If you change your interrupt handler to just return a proxy (or nothing), touching
nothing outside of itself, and doing nothing else, does it still crash?

Here’s the code for the interrupt handler. The counter value was just
there for debugging, so we can get rid of that and do the test that you
suggest.

extern pid_t pidInterruptProxy;
extern volatile unsigned counter;

// The hardware interrupt handler
#pragma off( check_stack );
pid_t far DIOInterruptHandler()
{
counter++;
return( pidInterruptProxy );
} // end of DIOInterruptHandler()
#pragma on( check_stack );

A full dump next time would probably be helpful… I don’t read Proc
dumps myself… but someone might be able to tell you something about
that one…

Here’s a full dump from our latest crash

Version 425.L Feb 15 2001
Proc fault 1, ldt 100 sys/Proc32; fault e+0
cs:eip=5:89c1 ss:esp=d:f7c0f50 ef1=12097 ds=d es=d fs=0 gs=0
eax/44b2 ebx/3d496bd3 ecx/48dc4fd edx/1 esi/0 edi/1 ebp/f7c0f5c
Stack (d:f7c0f50)
20d32a0a 048dc4fd ffffff01 0f7c0fa0 00003820 0000a3b6 00008a48 00003820
0000a3b6 00008000 20d32a0a 00008c04 0001dc20 00000000 00000000 00000000
3d496db3 00000001 00000001 00000001 0f7c0fb8 00000000 00005965 0001dc20
00008fd5 00000015 0f7c0fe8 00005965 0000000b 00003822 0f7c0fd0 000057aa
Process entry (addr 6050)
00000000 00000001 00000000 00000001 00000000 00000000 30020207 00001e1e
00005840 0100000d 00006108 ffffffff 00000000 00000000 00000000 00000000
00000000 00000000 00000000 00000501 000d0005 00007118 00000000 000000cc
00000022 00000000 00000034 0000c140 00000000 00000000 0001e490 00000000
00000000 00000000 00000000 ffff0001 00000000 00000000 00000000

This looks to be a timer related issue - Although the top portion of the
dump doesn’t match what you had posted previously.

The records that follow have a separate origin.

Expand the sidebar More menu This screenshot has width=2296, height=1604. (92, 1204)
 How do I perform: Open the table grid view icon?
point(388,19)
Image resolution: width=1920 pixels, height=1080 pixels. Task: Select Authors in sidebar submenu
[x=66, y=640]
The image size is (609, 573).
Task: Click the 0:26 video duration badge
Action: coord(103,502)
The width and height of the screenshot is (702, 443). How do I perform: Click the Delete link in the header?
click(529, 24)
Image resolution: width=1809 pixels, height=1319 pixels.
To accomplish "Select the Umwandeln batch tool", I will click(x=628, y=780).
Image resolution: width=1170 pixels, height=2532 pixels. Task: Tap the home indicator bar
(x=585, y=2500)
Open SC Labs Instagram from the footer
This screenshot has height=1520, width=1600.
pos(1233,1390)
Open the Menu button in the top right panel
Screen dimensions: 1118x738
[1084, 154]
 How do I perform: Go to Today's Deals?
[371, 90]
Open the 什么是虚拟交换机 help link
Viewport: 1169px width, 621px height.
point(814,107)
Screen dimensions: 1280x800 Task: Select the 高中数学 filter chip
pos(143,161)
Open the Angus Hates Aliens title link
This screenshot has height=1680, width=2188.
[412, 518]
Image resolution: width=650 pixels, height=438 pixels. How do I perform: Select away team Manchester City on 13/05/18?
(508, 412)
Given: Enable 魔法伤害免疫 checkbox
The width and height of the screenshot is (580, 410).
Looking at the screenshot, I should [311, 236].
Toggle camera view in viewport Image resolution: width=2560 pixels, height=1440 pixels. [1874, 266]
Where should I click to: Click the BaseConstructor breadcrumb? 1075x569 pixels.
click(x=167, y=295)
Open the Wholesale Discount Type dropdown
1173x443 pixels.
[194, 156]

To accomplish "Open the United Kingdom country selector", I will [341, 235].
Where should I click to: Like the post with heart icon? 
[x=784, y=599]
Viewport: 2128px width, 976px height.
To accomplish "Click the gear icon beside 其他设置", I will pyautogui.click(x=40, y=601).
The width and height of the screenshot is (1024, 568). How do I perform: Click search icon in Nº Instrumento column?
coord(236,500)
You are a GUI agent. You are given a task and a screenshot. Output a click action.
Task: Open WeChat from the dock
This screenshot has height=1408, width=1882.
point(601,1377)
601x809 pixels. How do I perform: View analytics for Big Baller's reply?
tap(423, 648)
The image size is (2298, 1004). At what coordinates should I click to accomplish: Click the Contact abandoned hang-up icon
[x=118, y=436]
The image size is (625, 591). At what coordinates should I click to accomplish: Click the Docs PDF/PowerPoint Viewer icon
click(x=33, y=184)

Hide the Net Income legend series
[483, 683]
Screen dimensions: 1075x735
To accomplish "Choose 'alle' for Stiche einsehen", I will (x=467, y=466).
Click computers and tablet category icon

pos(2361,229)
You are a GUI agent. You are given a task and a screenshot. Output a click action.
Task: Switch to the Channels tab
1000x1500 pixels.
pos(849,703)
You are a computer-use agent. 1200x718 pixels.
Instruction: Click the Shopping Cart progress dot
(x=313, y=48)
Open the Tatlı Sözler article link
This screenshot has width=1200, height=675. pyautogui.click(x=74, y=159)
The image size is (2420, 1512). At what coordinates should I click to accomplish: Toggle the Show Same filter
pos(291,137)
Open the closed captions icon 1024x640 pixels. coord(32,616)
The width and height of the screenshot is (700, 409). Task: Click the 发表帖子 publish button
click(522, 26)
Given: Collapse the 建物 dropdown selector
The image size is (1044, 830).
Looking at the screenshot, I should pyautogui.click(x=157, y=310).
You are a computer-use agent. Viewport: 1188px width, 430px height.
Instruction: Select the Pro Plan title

The segment selector
makes more sense now - what you should do is contact technical support (if
you have a plan) or your sales rep and you can try out Proc32 version N,
which addresses some problems regarding the timers (insertion/del/etc).

\

Cheers,
Adam

QNX Software Systems Ltd.
[ amallory@qnx.com ]

With a PC, I always felt limited by the software available.
On Unix, I am limited only by my knowledge.
–Peter J. Schoenster <pschon@baste.magibox.net>

“Mark Faust” <mark_faust@sri.com> wrote in message
news:3D498BB7.B2B28BE2@sri.com

A full dump next time would probably be helpful… I don’t read Proc
dumps myself… but someone might be able to tell you something about
that one…

Here’s a full dump from our latest crash

Version 425.L Feb 15 2001
Proc fault 1, ldt 100 sys/Proc32; fault e+0
cs:eip=5:89c1 ss:esp=d:f7c0f50 ef1=12097 ds=d es=d fs=0 gs=0
eax/44b2 ebx/3d496bd3 ecx/48dc4fd edx/1 esi/0 edi/1 ebp/f7c0f5c
Stack (d:f7c0f50)
20d32a0a 048dc4fd ffffff01 0f7c0fa0 00003820 0000a3b6 00008a48 00003820
0000a3b6 00008000 20d32a0a 00008c04 0001dc20 00000000 00000000 00000000
3d496db3 00000001 00000001 00000001 0f7c0fb8 00000000 00005965 0001dc20
00008fd5 00000015 0f7c0fe8 00005965 0000000b 00003822 0f7c0fd0 000057aa
Process entry (addr 6050)
00000000 00000001 00000000 00000001 00000000 00000000 30020207 00001e1e
00005840 0100000d 00006108 ffffffff 00000000 00000000 00000000 00000000
00000000 00000000 00000000 00000501 000d0005 00007118 00000000 000000cc
00000022 00000000 00000034 0000c140 00000000 00000000 0001e490 00000000
00000000 00000000 00000000 ffff0001 00000000 00000000 00000000

Thank you very much. Is Proc32 version N a beta version? Version L
came with patch E and is that latest released version that I know about.

Mark

“Mark Faust” <mark_faust@sri.com> wrote in message
news:3D49E916.6938CDE6@sri.com

Thank you very much. Is Proc32 version N a beta version? Version L
came with patch E and is that latest released version that I know about.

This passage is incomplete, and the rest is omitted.